Search the data for the word "will" and copy every line that contains it.

____________

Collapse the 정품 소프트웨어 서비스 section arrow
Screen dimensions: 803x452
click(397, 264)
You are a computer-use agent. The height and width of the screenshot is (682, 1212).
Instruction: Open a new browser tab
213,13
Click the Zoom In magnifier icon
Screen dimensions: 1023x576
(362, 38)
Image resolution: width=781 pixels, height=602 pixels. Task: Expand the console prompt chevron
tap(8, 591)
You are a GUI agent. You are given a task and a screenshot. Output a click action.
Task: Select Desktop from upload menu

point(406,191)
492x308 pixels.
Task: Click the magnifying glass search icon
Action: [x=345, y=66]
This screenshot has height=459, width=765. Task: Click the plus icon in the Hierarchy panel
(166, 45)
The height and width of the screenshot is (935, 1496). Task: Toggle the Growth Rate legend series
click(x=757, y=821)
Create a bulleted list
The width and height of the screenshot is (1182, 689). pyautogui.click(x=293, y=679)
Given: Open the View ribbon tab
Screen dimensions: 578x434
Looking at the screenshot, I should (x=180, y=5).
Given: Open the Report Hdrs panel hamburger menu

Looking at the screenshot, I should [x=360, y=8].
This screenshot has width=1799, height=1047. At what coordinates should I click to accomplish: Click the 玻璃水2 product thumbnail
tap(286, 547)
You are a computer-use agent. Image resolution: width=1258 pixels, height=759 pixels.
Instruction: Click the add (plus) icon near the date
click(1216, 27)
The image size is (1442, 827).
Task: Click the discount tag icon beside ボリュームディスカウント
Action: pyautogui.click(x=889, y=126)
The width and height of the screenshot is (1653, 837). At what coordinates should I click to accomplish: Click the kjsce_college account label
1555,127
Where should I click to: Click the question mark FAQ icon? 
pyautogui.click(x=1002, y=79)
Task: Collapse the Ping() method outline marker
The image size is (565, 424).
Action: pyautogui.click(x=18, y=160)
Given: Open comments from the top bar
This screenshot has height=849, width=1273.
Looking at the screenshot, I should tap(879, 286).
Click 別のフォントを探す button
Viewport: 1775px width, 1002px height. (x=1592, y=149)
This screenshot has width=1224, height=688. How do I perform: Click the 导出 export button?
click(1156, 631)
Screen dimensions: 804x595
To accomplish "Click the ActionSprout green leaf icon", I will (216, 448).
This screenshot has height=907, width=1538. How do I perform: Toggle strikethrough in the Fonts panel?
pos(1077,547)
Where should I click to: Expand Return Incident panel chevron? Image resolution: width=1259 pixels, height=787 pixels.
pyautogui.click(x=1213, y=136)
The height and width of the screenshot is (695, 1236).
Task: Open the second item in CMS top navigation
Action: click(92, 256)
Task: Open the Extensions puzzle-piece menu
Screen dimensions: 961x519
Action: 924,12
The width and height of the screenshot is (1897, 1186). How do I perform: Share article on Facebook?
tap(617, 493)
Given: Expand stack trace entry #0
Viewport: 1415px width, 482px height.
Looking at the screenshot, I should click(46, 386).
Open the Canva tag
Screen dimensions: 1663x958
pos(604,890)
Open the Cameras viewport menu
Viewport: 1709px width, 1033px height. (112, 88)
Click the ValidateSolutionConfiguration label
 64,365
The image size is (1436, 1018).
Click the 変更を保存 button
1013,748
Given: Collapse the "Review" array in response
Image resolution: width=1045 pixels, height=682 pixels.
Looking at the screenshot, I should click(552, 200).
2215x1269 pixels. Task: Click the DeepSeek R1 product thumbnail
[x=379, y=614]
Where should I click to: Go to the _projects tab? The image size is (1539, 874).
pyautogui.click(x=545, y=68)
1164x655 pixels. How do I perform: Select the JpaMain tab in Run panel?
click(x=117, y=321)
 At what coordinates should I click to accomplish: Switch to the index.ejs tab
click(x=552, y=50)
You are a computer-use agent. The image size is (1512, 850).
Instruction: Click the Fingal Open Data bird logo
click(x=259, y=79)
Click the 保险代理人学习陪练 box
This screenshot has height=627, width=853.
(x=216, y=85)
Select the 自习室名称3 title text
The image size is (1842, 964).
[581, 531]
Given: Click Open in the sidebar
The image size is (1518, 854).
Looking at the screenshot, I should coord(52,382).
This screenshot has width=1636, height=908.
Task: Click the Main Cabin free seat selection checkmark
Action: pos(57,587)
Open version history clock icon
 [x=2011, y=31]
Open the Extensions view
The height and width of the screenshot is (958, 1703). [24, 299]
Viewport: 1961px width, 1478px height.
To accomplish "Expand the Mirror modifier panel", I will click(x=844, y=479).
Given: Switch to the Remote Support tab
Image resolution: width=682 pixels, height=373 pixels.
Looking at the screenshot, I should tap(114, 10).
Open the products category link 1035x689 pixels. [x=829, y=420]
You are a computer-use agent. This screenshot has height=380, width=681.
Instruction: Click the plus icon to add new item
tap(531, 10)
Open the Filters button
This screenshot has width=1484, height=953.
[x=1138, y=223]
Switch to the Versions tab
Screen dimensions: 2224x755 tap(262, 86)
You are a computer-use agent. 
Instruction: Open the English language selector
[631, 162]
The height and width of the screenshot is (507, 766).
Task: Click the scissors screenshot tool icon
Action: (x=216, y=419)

____________

→ Result of the task
To accomplish "Click the ActionSprout green leaf icon", I will (216, 448).
To accomplish "Expand the Mirror modifier panel", I will click(x=844, y=479).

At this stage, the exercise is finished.